TRA-2 THE MORAL PSYCHOLOGY OF RATIONING AMONG PHYSICIANS: THE ROLE OF HARM AND FAIRNESS INTUITIONS IN PHYSICIAN OBJECTIONS TO COST-EFFECTIVENESS AND COST-CONTAINMENT

Monday, October 25, 2010: 9:00 AM
Grand Ballroom East (Sheraton Centre Toronto Hotel)
Jon C. Tilburt, MD, MPH1, Katherine M. James, MPH1, Ryan A. Antiel, MA1 and Farr A. Curlin, MD2, (1)Mayo Clinic, Rochester, MN, (2)University of Chicago Medical Center, Chicago, IL

Purpose: We sought to determine if physicians’ personal moral intuitions were associated with their judgments about using cost-effectiveness data in clinical decisions as well as their judgments about cost-containment strategies.

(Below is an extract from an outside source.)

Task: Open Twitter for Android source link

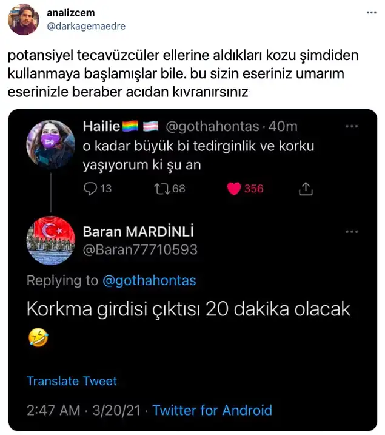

Method: We surveyed 2000 practicing U.S. physicians regarding moral and social issues including their moral intuitions related to five constructs – harm, fairness, ingroup, authority, and purity.  These constructs have been used in social psychology using a 6 point ordinal scale in a 30-item instrument with 5 subscales for each construct.  We hypothesized that harm and fairness subscale ratings would be associated with favorable perceptions of using cost-effectiveness data and cost-containment strategies.  We asked physicians to rate their degree of moral objection (none, moderate, or strong) to using cost-effectiveness data in clinical decisions.  We then asked, on a 4-point scale, to what degree they agreed with limiting reimbursements for expensive drugs and procedures in order to expand coverage to uninsured patients (cost-containment).  We used logistic regression to examine associations between harm and fairness subscale scores and judgments about cost-effectiveness and cost-containment (using dichotomized versions of these items). 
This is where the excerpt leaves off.